**WHAT TO PRODUCE:** Give back all the entries below. Omit none of them.
(SOURCE MATERIAL begins)
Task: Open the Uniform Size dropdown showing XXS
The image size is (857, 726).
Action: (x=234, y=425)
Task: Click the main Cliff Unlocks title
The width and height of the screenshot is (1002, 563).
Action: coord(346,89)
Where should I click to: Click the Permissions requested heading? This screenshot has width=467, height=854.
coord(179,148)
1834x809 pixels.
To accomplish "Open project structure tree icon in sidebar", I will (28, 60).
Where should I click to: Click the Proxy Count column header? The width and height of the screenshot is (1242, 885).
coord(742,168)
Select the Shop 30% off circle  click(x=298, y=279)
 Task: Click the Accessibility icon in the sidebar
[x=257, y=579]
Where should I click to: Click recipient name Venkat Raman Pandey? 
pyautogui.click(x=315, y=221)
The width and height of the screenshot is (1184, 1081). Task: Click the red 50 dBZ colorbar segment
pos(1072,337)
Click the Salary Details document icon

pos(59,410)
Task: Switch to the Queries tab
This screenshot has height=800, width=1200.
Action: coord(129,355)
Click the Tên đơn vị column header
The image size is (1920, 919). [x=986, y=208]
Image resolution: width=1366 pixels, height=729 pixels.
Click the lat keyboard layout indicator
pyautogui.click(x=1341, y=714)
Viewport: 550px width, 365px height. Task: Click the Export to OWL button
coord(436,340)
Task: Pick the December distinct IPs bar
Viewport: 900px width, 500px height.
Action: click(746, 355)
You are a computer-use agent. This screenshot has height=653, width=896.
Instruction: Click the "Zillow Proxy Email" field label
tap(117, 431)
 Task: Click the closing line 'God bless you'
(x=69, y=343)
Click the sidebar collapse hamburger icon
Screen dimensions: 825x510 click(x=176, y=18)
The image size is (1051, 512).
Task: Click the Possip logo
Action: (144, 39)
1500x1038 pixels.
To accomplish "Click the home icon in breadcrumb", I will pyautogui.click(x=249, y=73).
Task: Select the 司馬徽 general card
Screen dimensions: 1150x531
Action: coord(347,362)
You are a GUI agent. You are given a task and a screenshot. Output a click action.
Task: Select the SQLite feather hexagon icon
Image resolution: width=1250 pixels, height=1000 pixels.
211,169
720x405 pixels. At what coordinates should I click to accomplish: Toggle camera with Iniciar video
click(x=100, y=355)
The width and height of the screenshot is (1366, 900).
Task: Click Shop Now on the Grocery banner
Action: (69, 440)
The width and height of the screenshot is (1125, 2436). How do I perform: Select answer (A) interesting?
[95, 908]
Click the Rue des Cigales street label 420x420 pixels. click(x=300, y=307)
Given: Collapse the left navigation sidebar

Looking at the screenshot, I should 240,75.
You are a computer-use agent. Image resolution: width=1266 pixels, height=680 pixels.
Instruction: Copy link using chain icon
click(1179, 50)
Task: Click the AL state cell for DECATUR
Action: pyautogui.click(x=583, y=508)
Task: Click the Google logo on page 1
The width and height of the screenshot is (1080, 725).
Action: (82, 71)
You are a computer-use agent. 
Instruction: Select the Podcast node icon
(SOURCE MATERIAL ends)
**WRITTEN REPLY:**
Task: Open the Uniform Size dropdown showing XXS
The image size is (857, 726).
Action: (x=234, y=425)
Task: Click the main Cliff Unlocks title
The width and height of the screenshot is (1002, 563).
Action: coord(346,89)
Where should I click to: Click the Permissions requested heading? This screenshot has width=467, height=854.
coord(179,148)
1834x809 pixels.
To accomplish "Open project structure tree icon in sidebar", I will (28, 60).
Where should I click to: Click the Proxy Count column header? The width and height of the screenshot is (1242, 885).
coord(742,168)
Select the Shop 30% off circle  click(x=298, y=279)
 Task: Click the Accessibility icon in the sidebar
[x=257, y=579]
Where should I click to: Click recipient name Venkat Raman Pandey? 
pyautogui.click(x=315, y=221)
The width and height of the screenshot is (1184, 1081). Task: Click the red 50 dBZ colorbar segment
pos(1072,337)
Click the Salary Details document icon

pos(59,410)
Task: Switch to the Queries tab
This screenshot has height=800, width=1200.
Action: coord(129,355)
Click the Tên đơn vị column header
The image size is (1920, 919). [x=986, y=208]
Image resolution: width=1366 pixels, height=729 pixels.
Click the lat keyboard layout indicator
pyautogui.click(x=1341, y=714)
Viewport: 550px width, 365px height. Task: Click the Export to OWL button
coord(436,340)
Task: Pick the December distinct IPs bar
Viewport: 900px width, 500px height.
Action: click(746, 355)
You are a computer-use agent. This screenshot has height=653, width=896.
Instruction: Click the "Zillow Proxy Email" field label
tap(117, 431)
 Task: Click the closing line 'God bless you'
(x=69, y=343)
Click the sidebar collapse hamburger icon
Screen dimensions: 825x510 click(x=176, y=18)
The image size is (1051, 512).
Task: Click the Possip logo
Action: (144, 39)
1500x1038 pixels.
To accomplish "Click the home icon in breadcrumb", I will pyautogui.click(x=249, y=73).
Task: Select the 司馬徽 general card
Screen dimensions: 1150x531
Action: coord(347,362)
You are a GUI agent. You are given a task and a screenshot. Output a click action.
Task: Select the SQLite feather hexagon icon
Image resolution: width=1250 pixels, height=1000 pixels.
211,169
720x405 pixels. At what coordinates should I click to accomplish: Toggle camera with Iniciar video
click(x=100, y=355)
The width and height of the screenshot is (1366, 900).
Task: Click Shop Now on the Grocery banner
Action: (69, 440)
The width and height of the screenshot is (1125, 2436). How do I perform: Select answer (A) interesting?
[95, 908]
Click the Rue des Cigales street label 420x420 pixels. click(x=300, y=307)
Given: Collapse the left navigation sidebar

Looking at the screenshot, I should 240,75.
You are a computer-use agent. Image resolution: width=1266 pixels, height=680 pixels.
Instruction: Copy link using chain icon
click(1179, 50)
Task: Click the AL state cell for DECATUR
Action: pyautogui.click(x=583, y=508)
Task: Click the Google logo on page 1
The width and height of the screenshot is (1080, 725).
Action: (82, 71)
You are a computer-use agent. 
Instruction: Select the Podcast node icon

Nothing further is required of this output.